Ritiro nerazzurro a porte chiuse, raduno senza tifosi, la comunicazione social e il bunker fisico interista
Il giorno del raduno è sempre emozionante. Oggi l’Inter si è ritrovata ad Appiano Gentile per riprendere il cammino. Assenti solo i “mondialisti” Vecino, Miranda, Brozovic e Perisic. Tanti i primavera presenti per completare un organico al momento di soli 22 giocatori, compresi gli assenti.
Tutto però si è svolto nella massima segretezza. Dimenticate i luccicchii di internet, i video giovanilisti, le presentazioni cinematografiche, gli omaggi a Dante, nel momento del rituale contatto umano con i tifosi, il classico raduno estivo, si è alzato un muro. La squadra si è trovata a porte chiuse e così rimarrà fino alla fine del ritiro.
E’ un’Inter sempre più social, glamour, internettiana, ma anche impermeabile come una cortina di ferro, fredda, chiusa in un bunker. E proprio di bunker si tratterà questo ritiro, che non si svolgerà più in montagna a quotidiano contatto fisico con i tifosi, ma totalmente a porte chiuse al Suning Centre di Appiano, dove sono stati letteralmente costruiti dei muri per non fare entrare nessun curioso e dove l’area verrà sorvegliata da guardie nemmeno come al check point Charlie di Berlino Est*.
Il giornale torinese Tutto Sport ha parlato di raduno “vecchio stampo”, ma non è vero, gli allenamenti a porte chiuse sono un’idea relativamente recente nel mondo del calcio e gli allenamenti estivi sono da sempre il classico momento per stare con i tifosi, che possono chiedere un autografo e scambiare quattro chiacchiere con i loro idoli, vedendoli da vicino.
Si tratta comunque di una scelta legittima da parte della società (o dell’allenatore?), ma quello che stupisce è la rigidità paranoica della stessa. Per esempio, oggi al primo giorno di ritiro a quanto sappiamo il gruppo ha fatto palestra ed esercizi di tecnica individuale, quale mai segreto e invenzione tattica avrebbero potuto carpire le spie della Cia e del Mossad che si sarebbero infiltrate tra i tifosi se almeno il primo allenamento, dove di certo non si mettono a punto chissà quali schemi segreti, si fosse svolto a porte aperte?

Sezione dati:
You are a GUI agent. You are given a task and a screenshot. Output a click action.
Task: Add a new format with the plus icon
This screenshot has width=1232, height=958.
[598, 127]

Richieste:
**1)** Riformula in modo più conciso il paragrafo dell'estratto che comincia con «Tutto però si è svolto», conservandone i fatti principali.
**2)** Trascrivi dall'estratto, senza alcuna modifica, il passo che va da "Tutto però si" fino a "di Berlino Est*." compreso.
Fate riferimento unicamente all'estratto.

Elenco risposte:
**1)** Il raduno si è tenuto nella massima segretezza: niente effetti da internet, video o presentazioni spettacolari, e al posto del tradizionale incontro estivo con i tifosi è stato alzato un muro. La squadra si è ritrovata a porte chiuse e resterà così fino alla fine del ritiro.

**2)**
Tutto però si è svolto nella massima segretezza. Dimenticate i luccicchii di internet, i video giovanilisti, le presentazioni cinematografiche, gli omaggi a Dante, nel momento del rituale contatto umano con i tifosi, il classico raduno estivo, si è alzato un muro. La squadra si è trovata a porte chiuse e così rimarrà fino alla fine del ritiro.
E’ un’Inter sempre più social, glamour, internettiana, ma anche impermeabile come una cortina di ferro, fredda, chiusa in un bunker. E proprio di bunker si tratterà questo ritiro, che non si svolgerà più in montagna a quotidiano contatto fisico con i tifosi, ma totalmente a porte chiuse al Suning Centre di Appiano, dove sono stati letteralmente costruiti dei muri per non fare entrare nessun curioso e dove l’area verrà sorvegliata da guardie nemmeno come al check point Charlie di Berlino Est*.